Better algorithms are needed!
Quantum
Simulators and Quantum Information
Processing
On the other
hand, great progress has been achieved in our
ability to trap and control ultracold atoms in
optical lattices, allowing the experimental
realization of a rich variety of physical models.
These experiments are either intrinsically out
of equilibrium or can be useful in modeling
nonequilibrium dynamics. To analyze the results,
theoretical predictions are needed and this is
another instance in which advances in computational approaches provide a useful tool.
Furthermore, the exponential growth of the computer infrastructure
(Moore's law), to which we have become accustomed, is now flirting with
its physical limits. This means that a new paradigm will be required to
further advance our computing abilities. Indeed, along with the
aforementioned quantum simulators, Quantum Computing and Quantum
Information Processing have seen great strides over the recent years.
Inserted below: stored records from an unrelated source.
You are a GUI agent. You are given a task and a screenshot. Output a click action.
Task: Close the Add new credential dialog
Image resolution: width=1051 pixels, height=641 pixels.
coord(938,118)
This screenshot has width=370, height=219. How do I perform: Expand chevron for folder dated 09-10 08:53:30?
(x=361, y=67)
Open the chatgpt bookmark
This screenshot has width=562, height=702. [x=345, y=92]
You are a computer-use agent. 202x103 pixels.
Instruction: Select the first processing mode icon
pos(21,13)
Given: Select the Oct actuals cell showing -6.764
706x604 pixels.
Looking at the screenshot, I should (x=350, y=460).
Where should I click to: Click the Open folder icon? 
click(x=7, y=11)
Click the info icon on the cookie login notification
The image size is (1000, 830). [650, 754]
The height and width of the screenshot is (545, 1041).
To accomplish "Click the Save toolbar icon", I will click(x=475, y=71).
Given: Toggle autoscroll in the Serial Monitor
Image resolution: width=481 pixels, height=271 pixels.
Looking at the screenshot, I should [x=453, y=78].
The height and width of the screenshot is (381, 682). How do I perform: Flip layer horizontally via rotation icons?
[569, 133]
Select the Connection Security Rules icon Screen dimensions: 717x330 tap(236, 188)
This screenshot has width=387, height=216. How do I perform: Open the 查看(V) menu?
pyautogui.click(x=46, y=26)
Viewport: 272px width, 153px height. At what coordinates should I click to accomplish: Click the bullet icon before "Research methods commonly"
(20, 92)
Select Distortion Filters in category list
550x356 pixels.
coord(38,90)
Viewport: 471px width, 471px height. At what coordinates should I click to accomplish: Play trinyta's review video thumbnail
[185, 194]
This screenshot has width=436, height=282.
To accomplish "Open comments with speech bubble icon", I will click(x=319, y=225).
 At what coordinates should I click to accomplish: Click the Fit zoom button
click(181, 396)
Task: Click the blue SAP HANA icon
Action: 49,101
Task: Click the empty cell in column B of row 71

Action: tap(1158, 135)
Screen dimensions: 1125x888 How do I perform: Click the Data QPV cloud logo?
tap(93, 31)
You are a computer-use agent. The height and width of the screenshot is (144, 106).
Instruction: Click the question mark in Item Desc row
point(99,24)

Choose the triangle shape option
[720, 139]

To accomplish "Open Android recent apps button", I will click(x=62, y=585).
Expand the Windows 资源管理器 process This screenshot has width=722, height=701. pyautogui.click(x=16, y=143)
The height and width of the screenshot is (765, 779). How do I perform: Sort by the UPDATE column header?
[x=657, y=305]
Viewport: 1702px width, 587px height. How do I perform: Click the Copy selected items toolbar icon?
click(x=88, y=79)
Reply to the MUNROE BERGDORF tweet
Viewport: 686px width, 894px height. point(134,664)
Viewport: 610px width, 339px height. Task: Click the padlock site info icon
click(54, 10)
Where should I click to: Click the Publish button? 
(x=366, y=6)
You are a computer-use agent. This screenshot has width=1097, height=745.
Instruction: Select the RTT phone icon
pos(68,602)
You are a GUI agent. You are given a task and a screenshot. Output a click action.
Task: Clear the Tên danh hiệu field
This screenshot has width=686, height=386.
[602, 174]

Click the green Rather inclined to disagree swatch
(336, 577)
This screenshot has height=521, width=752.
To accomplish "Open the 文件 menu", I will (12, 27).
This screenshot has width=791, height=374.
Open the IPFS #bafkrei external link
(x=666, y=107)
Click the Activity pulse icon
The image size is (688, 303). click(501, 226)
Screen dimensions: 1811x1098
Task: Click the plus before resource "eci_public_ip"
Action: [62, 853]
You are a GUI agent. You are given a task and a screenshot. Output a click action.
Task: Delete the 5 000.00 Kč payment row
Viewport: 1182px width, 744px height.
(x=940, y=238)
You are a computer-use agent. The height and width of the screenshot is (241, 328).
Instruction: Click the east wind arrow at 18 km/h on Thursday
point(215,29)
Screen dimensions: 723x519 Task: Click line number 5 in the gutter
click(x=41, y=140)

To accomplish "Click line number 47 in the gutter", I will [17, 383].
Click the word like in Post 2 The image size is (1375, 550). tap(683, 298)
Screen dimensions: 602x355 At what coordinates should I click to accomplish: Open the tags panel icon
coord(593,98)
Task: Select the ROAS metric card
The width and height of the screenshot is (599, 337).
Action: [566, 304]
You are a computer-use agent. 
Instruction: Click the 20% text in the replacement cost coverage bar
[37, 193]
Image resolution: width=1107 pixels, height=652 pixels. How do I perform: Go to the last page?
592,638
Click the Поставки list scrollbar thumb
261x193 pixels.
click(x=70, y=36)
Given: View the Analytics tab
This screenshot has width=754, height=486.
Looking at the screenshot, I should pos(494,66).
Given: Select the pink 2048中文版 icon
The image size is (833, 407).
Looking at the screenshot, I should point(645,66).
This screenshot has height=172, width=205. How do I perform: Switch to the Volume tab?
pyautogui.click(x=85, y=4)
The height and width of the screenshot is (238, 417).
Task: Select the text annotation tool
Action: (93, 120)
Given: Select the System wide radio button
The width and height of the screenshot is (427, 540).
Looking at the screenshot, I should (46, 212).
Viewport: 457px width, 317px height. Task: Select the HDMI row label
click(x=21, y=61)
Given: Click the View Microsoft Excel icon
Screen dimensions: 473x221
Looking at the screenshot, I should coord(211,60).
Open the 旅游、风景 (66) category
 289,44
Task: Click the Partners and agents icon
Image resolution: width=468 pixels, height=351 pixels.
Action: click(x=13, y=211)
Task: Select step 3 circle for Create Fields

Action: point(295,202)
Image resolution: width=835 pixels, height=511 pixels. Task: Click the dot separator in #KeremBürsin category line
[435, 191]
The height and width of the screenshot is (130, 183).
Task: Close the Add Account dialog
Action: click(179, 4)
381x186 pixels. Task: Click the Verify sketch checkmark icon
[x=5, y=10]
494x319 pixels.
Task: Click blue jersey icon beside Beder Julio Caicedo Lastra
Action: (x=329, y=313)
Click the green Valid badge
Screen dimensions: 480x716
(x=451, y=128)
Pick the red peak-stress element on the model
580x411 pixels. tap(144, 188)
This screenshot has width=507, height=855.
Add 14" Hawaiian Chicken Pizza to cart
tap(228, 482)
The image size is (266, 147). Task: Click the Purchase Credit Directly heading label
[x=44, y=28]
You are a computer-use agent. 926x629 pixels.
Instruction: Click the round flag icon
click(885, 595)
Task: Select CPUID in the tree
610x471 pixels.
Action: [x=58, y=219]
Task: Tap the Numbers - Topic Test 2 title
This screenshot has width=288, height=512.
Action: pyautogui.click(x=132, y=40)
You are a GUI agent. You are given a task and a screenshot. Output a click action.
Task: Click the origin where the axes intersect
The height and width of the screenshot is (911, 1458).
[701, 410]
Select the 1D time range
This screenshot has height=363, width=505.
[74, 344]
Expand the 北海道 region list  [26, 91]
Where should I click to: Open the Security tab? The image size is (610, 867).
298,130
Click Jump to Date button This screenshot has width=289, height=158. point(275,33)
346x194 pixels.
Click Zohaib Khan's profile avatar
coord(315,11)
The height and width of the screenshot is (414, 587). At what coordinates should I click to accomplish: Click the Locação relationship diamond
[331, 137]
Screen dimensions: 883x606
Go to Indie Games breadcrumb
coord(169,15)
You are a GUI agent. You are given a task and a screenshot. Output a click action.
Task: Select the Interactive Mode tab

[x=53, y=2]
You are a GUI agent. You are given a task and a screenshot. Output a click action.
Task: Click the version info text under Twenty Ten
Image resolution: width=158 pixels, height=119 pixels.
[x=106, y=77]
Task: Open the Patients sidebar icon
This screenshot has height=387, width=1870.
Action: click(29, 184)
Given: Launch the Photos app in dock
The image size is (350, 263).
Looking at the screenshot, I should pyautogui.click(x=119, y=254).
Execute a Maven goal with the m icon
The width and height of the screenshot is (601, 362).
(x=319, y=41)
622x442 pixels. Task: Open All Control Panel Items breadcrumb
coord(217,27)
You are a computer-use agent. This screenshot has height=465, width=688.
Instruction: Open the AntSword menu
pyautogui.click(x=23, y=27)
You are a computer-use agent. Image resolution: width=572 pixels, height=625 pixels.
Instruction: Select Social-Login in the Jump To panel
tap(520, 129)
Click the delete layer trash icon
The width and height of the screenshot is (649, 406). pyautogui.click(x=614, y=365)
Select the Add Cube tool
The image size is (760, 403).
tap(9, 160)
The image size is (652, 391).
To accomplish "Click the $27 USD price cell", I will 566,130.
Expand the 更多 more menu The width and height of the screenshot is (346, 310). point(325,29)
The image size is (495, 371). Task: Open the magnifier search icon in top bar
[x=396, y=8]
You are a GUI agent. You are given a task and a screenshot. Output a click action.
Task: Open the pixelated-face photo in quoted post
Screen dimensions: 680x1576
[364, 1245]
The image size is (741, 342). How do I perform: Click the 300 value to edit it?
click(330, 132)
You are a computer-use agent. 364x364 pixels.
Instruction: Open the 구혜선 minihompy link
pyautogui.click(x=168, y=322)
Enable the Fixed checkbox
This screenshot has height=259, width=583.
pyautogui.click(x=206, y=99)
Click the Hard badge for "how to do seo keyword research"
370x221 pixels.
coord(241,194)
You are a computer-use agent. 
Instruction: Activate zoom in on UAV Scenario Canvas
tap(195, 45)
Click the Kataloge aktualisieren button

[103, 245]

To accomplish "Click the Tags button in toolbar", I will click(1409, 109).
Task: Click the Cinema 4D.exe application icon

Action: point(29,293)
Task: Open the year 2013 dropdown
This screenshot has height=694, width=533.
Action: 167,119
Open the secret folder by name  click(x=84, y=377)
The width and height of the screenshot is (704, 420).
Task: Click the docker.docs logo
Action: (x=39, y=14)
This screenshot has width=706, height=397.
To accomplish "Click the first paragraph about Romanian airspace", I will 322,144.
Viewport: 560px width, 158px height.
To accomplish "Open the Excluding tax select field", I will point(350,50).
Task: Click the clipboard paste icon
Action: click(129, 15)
This is a new computing paradigm that is being built from the
fundamental principles of quantum mechanics and the interaction of
many-spin (qubits) systems. The prospect of quantum computing and
quantum information processing has generated a surge of interest in a
variety of fundamental questions related to key operations that need to
be highly efficient to enable contruction of scalable quantum
platforms.
My work is
focused on using a combination of analytical and
computational tools to study strongly correlated
quantum systems in and out of equilibrium at the
intersection of Condensed Matter Physics and
ultracold atomic gases. I am also
interested in the dynamics of quantum systems
that are relevant for fundamental quantum information processing operations. In particular, I
study processes that can allow optimal
protection of key properties of qubits from
their fluctuating environment.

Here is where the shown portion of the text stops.